### Given request
Copy word for word everything from the line containing "238) in the screenshot?" down to the line containing "What do you see at coordinates (40, 1040)", including both of those lines.

>> start Provided data

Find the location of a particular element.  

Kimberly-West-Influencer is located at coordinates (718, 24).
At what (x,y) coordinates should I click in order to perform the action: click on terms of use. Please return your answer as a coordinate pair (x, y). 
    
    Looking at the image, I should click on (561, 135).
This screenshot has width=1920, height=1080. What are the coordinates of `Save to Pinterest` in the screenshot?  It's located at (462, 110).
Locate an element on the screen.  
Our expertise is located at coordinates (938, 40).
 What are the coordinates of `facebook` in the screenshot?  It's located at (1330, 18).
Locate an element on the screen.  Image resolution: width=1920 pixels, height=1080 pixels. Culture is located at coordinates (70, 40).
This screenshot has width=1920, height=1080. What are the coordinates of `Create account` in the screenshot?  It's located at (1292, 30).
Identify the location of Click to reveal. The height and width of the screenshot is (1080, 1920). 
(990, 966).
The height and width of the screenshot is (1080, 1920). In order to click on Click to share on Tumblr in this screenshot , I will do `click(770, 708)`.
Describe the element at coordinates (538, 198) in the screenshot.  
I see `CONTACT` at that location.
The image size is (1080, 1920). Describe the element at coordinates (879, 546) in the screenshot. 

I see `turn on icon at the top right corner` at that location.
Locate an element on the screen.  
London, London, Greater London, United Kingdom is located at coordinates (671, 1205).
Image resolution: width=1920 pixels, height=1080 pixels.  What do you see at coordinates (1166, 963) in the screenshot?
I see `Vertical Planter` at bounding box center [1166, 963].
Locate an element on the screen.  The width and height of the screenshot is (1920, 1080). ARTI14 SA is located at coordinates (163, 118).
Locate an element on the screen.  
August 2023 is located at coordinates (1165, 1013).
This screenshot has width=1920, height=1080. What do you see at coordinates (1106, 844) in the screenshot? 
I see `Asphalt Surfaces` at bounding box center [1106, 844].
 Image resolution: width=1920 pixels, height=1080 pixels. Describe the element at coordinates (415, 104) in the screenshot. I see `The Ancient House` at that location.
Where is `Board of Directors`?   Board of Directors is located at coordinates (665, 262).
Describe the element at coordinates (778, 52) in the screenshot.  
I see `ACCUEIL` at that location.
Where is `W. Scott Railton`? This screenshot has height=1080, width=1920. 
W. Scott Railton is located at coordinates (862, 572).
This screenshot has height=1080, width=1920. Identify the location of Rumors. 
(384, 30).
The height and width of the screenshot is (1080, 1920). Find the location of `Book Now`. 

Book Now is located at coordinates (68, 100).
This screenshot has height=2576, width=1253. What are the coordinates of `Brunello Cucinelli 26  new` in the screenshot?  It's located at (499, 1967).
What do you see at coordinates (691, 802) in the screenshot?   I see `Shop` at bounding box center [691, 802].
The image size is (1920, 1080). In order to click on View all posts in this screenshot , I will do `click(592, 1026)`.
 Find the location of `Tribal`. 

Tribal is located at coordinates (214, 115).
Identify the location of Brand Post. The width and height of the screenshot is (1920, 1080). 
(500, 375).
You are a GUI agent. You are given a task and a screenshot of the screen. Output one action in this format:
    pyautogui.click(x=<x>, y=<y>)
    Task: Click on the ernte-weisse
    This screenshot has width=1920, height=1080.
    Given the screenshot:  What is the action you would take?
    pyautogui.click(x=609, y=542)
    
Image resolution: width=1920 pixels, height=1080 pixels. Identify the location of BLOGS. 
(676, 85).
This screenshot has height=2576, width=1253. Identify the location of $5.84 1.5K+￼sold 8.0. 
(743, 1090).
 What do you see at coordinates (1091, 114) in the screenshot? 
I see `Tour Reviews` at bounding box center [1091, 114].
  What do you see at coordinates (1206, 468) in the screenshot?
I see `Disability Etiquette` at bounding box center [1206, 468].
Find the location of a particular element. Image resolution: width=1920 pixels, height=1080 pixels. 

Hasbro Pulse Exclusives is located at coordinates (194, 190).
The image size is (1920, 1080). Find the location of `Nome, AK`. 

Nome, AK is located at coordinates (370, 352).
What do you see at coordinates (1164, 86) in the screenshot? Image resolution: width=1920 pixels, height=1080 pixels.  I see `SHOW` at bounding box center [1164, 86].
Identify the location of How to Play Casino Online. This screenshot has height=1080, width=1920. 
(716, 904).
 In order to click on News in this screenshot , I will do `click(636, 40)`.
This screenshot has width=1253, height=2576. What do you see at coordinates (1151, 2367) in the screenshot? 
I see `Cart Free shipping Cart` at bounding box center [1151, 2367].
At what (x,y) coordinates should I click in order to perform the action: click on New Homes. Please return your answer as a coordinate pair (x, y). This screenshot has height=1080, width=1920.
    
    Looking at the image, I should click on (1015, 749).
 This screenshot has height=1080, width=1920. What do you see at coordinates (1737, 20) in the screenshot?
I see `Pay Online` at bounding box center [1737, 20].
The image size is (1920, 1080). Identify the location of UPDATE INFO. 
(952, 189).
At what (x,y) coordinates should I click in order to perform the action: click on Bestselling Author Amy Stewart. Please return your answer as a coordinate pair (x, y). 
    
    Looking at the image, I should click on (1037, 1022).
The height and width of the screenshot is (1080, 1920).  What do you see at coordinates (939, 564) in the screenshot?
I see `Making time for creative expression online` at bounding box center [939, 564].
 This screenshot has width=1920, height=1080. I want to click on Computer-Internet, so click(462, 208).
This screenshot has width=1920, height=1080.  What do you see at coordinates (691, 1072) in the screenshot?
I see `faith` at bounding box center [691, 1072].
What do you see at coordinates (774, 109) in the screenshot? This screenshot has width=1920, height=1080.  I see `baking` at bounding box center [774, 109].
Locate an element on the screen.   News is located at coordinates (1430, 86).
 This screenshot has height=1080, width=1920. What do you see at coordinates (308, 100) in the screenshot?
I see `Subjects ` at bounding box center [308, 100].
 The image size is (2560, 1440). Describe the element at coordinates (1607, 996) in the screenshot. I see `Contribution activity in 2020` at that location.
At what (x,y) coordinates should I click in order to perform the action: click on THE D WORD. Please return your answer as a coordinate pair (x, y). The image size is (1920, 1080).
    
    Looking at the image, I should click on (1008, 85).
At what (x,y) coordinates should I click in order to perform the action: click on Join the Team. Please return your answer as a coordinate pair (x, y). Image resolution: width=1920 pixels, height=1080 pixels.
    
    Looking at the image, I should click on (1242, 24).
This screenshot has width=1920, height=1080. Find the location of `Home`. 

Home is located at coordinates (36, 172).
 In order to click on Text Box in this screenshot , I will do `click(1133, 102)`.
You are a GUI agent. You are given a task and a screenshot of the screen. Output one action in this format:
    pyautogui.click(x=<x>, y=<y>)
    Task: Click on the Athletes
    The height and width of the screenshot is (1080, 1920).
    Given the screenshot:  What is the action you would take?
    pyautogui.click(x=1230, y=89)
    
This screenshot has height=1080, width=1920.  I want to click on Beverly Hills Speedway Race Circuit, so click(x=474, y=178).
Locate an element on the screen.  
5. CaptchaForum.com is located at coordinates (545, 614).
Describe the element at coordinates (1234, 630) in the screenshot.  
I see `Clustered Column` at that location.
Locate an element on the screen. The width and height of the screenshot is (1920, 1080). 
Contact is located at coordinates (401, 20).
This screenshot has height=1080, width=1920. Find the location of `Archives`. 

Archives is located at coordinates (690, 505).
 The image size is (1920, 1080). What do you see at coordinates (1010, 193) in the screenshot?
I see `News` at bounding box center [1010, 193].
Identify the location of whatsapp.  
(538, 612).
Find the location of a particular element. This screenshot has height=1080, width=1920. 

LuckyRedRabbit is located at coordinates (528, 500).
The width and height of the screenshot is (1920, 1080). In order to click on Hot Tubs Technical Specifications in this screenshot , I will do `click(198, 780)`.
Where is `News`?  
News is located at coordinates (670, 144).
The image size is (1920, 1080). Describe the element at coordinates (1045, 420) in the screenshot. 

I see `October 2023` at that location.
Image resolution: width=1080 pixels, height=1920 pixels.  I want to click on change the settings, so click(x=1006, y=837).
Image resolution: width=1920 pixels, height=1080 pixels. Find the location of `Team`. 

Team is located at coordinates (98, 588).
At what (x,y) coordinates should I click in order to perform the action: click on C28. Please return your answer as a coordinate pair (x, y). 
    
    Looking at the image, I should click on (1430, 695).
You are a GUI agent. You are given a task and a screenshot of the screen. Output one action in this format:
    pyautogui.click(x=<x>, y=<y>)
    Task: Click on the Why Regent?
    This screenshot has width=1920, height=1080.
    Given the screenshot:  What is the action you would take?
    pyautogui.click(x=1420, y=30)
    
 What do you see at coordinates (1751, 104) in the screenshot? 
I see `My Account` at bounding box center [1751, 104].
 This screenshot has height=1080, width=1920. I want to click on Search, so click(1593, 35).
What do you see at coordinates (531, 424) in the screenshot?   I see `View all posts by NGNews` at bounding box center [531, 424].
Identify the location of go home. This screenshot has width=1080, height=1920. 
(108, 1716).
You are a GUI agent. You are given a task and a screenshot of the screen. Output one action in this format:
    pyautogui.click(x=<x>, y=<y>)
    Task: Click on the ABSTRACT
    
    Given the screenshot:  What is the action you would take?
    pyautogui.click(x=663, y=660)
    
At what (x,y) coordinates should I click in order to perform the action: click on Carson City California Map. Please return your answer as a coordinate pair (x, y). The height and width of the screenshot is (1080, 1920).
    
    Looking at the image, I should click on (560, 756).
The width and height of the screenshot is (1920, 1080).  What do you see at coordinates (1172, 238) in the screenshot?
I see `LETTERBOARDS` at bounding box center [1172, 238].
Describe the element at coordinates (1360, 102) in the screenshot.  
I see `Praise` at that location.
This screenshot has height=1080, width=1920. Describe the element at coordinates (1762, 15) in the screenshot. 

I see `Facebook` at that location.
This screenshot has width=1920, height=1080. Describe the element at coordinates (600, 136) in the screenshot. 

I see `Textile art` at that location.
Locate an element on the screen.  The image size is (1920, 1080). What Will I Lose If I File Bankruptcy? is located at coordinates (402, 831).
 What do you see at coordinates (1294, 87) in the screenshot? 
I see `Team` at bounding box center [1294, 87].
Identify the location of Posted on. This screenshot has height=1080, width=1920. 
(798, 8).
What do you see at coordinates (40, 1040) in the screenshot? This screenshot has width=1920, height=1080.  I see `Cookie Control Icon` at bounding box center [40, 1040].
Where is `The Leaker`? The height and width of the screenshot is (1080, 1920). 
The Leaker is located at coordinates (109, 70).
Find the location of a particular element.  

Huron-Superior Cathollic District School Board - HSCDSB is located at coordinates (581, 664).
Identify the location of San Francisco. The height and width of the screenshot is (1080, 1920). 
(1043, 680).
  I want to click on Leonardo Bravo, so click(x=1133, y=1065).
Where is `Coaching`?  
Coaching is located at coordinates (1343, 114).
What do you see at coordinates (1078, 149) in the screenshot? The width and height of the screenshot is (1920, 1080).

>> end Provided data

### In response
The width and height of the screenshot is (1920, 1080).  What do you see at coordinates (1172, 238) in the screenshot?
I see `LETTERBOARDS` at bounding box center [1172, 238].
Describe the element at coordinates (1360, 102) in the screenshot.  
I see `Praise` at that location.
This screenshot has height=1080, width=1920. Describe the element at coordinates (1762, 15) in the screenshot. 

I see `Facebook` at that location.
This screenshot has width=1920, height=1080. Describe the element at coordinates (600, 136) in the screenshot. 

I see `Textile art` at that location.
Locate an element on the screen.  The image size is (1920, 1080). What Will I Lose If I File Bankruptcy? is located at coordinates (402, 831).
 What do you see at coordinates (1294, 87) in the screenshot? 
I see `Team` at bounding box center [1294, 87].
Identify the location of Posted on. This screenshot has height=1080, width=1920. 
(798, 8).
What do you see at coordinates (40, 1040) in the screenshot? This screenshot has width=1920, height=1080.  I see `Cookie Control Icon` at bounding box center [40, 1040].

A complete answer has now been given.